Massenblockaden sollen Neonaziaufmarsch am Sonnabend in Dortmund verhindern

Von Carsten Hübner *

Für den 4. September mobilisiert die militante Neonaziszene zu ihrem »6. Nationalen Antikriegstag« nach Dortmund. Erwartet werden mehrere hundert Teilnehmer aus dem In- und Ausland. Antifaschisten wollen den rechten Aufmarsch mit friedlichen Blockaden stoppen.

Mit einer bundesweiten Kampagne mobilisiert das Spektrum der »Autonomen Nationalisten« für den kommenden Sonnabend nach Dortmund. Anlass ist der Internationale Antikriegstag der Friedensbewegung am 1. September, der nationalistisch und völkisch umgedeutet und für das extrem rechte Lager vereinnahmt werden soll. Bereits das Motto der Veranstaltung »Gegen imperialistische Kriegstreiberei und Aggressionskriege« offenbart die Unterwanderungsstrategie. Zudem finden sich im Aufruf zahlreiche Fragmente, die so oder so ähnlich auch von linken und demokratischen Organisationen verwendet werden könnten.

Material:

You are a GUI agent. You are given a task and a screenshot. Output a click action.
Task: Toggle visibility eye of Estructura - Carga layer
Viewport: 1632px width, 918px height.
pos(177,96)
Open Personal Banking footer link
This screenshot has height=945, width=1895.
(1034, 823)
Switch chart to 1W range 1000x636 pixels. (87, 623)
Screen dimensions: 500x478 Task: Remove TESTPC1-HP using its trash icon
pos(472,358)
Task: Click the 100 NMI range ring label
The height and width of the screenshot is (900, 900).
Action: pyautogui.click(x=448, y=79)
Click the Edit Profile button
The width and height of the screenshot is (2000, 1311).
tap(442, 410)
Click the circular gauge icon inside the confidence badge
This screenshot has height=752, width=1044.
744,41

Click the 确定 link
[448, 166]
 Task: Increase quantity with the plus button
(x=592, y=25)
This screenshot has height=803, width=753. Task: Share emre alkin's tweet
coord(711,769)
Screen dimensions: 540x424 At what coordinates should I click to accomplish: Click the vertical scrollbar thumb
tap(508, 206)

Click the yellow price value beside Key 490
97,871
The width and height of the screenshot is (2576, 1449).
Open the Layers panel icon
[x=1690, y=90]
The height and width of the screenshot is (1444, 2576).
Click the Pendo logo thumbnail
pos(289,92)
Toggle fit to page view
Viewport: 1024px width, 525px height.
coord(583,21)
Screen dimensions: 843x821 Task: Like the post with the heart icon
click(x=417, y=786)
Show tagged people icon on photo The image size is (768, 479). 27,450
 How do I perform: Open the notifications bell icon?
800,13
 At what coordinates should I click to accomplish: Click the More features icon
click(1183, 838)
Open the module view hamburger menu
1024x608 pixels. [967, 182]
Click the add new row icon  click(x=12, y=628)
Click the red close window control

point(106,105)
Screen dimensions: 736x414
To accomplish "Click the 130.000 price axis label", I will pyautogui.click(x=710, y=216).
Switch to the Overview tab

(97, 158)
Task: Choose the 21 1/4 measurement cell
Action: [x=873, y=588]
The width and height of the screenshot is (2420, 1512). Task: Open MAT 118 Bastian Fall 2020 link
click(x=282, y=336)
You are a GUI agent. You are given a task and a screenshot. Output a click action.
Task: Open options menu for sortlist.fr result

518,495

Aufgabenstellung:
Entscheiden Sie für jede der folgenden Aussagen, ob sie mit dem Text über den Neonaziaufmarsch in Dortmund übereinstimmt. Antworten Sie jeweils mit Ja oder Nein und zitieren Sie die ausschlaggebenden Worte des Textes wörtlich.
1. Der Aufmarsch der Neonaziszene ist für den 4. September in Dortmund geplant.
2. Zu dem Aufmarsch werden mehrere tausend Teilnehmer erwartet.
3. Der Internationale Antikriegstag der Friedensbewegung fällt auf den 1. September.

Richtige Antwort:
1. Ja: „Für den 4. September mobilisiert die militante Neonaziszene zu ihrem »6. Nationalen Antikriegstag« nach Dortmund.“
2. Nein: „Erwartet werden mehrere hundert Teilnehmer aus dem In- und Ausland.“
3. Ja: „Anlass ist der Internationale Antikriegstag der Friedensbewegung am 1. September“